Via generalized interval arithmetic, we propose a Generalized Interval Arithmetic Center and Range (GIA-CR) model for random intervals, where parameters in the model satisfy linear inequality constraints. We construct a constrained estimator of the parameter vector and develop asymptotically uniformly valid tests for linear equality constraints on the parameters in the model. We conduct a simulation study to examine the finite sample performance of our estimator and tests. Furthermore, we propose a coefficient of determination for the GIA-CR model.
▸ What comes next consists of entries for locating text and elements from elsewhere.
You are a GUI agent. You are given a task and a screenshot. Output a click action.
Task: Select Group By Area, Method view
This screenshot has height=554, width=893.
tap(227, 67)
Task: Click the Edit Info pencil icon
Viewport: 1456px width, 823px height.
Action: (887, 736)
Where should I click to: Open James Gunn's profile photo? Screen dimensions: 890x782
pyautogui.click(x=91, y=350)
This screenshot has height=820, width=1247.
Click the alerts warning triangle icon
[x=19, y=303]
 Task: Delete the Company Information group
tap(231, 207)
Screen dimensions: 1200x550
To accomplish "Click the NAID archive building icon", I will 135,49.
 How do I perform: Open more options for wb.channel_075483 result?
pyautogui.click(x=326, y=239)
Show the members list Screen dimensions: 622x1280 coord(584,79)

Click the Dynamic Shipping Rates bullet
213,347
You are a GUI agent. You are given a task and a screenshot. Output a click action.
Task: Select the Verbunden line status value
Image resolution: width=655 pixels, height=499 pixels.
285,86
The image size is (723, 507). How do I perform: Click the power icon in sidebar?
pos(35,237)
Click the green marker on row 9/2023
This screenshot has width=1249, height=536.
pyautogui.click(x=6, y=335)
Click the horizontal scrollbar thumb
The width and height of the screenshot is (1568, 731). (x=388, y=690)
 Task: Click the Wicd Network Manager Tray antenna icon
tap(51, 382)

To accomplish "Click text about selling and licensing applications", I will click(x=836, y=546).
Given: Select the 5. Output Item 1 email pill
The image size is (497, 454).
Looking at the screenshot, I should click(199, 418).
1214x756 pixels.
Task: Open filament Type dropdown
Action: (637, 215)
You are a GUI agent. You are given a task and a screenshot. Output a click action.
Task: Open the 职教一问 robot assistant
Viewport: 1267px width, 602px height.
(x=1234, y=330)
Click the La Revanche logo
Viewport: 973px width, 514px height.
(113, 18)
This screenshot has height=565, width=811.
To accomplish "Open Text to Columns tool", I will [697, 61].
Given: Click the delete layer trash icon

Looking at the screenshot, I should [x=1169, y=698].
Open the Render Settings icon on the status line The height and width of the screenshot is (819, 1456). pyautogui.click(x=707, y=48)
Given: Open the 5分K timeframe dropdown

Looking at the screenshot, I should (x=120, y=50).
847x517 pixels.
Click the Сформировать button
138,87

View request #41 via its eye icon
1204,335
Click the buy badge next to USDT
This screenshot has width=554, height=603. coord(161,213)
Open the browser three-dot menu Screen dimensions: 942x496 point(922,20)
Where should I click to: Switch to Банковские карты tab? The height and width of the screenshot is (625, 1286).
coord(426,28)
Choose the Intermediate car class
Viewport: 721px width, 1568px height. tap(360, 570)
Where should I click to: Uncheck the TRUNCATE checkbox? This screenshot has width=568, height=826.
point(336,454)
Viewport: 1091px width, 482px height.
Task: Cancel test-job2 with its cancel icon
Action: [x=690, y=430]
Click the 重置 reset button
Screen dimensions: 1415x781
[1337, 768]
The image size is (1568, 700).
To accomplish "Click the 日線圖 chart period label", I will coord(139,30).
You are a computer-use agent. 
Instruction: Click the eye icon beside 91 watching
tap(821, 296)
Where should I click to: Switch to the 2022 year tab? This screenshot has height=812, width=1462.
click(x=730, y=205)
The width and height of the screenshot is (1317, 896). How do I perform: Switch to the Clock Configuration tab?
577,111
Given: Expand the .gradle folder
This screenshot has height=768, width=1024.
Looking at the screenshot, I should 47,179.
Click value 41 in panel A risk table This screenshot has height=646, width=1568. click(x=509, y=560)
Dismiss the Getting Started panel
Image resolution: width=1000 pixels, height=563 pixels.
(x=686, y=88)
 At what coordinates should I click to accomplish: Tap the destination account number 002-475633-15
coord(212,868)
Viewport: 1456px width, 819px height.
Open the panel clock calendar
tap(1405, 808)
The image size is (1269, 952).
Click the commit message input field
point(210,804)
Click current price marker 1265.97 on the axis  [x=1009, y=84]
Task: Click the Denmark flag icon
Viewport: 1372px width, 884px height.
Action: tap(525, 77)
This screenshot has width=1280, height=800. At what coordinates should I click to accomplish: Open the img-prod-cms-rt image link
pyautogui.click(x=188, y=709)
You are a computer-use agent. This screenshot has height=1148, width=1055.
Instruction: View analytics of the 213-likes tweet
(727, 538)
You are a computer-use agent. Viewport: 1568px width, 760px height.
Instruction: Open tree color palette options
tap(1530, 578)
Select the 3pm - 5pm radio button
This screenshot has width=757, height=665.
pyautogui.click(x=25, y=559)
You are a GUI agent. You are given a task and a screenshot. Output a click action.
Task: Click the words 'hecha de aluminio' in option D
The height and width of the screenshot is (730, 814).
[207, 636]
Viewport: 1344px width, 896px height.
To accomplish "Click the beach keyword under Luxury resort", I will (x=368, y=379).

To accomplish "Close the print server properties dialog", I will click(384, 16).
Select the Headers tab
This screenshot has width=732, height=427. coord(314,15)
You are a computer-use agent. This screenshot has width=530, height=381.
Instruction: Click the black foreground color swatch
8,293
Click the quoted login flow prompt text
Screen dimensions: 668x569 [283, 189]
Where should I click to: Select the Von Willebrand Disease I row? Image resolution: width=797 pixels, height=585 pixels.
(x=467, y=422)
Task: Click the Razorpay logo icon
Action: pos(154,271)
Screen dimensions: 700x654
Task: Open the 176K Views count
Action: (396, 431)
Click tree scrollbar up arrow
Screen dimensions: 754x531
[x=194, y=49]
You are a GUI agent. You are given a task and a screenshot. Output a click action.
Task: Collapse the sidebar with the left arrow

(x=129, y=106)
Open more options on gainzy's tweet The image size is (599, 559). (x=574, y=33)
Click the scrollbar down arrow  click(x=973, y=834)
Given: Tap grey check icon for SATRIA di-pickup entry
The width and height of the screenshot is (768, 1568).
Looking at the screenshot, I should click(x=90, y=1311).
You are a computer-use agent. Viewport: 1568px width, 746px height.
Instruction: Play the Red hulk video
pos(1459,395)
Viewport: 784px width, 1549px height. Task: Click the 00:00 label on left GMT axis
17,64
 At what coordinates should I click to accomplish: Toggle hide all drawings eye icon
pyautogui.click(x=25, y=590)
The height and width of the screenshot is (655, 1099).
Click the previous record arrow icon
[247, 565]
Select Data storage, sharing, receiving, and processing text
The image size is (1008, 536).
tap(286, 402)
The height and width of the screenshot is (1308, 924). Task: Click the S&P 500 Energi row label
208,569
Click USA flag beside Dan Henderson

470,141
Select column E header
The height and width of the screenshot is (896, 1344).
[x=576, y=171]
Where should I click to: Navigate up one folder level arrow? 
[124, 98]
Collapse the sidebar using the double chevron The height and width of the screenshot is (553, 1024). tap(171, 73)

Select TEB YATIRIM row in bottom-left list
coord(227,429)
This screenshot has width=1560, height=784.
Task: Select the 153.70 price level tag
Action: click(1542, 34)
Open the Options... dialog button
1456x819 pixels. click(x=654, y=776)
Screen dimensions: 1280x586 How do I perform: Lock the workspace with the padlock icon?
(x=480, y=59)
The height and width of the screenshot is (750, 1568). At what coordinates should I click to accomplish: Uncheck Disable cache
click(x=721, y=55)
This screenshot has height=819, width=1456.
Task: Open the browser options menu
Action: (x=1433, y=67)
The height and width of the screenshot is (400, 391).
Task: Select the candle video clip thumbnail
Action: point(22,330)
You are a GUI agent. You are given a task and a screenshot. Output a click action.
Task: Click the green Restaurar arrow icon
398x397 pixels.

As a separate contribution, we establish the asymptotic distribution of the constrained estimator in Blanco-Fernández (2015, Multiple Set Arithmetic-Based Linear Regression Models for Interval-Valued Variables) in which the parameters satisfy an increasing number of random inequality constraints.

通过广义区间算法，我们提出了一个用于随机区间的广义区间算术中心和范围 (GIA-CR) 模型，其中模型中的参数满足线性不等式约束。我们构建了参数向量的约束估计器，并对模型中参数的线性等式约束开发了渐近一致有效的测试。我们进行了一项模拟研究，以检查我们的估算器和测试的有限样本性能。此外，我们还提出了 GIA-CR 模型的决定系数。作为一项单独的贡献，我们在 Blanco-Fernández（2015 年，区间值变量的多组基于算术的线性回归模型）中建立了约束估计量的渐近分布，其中参数满足越来越多的随机不等式约束。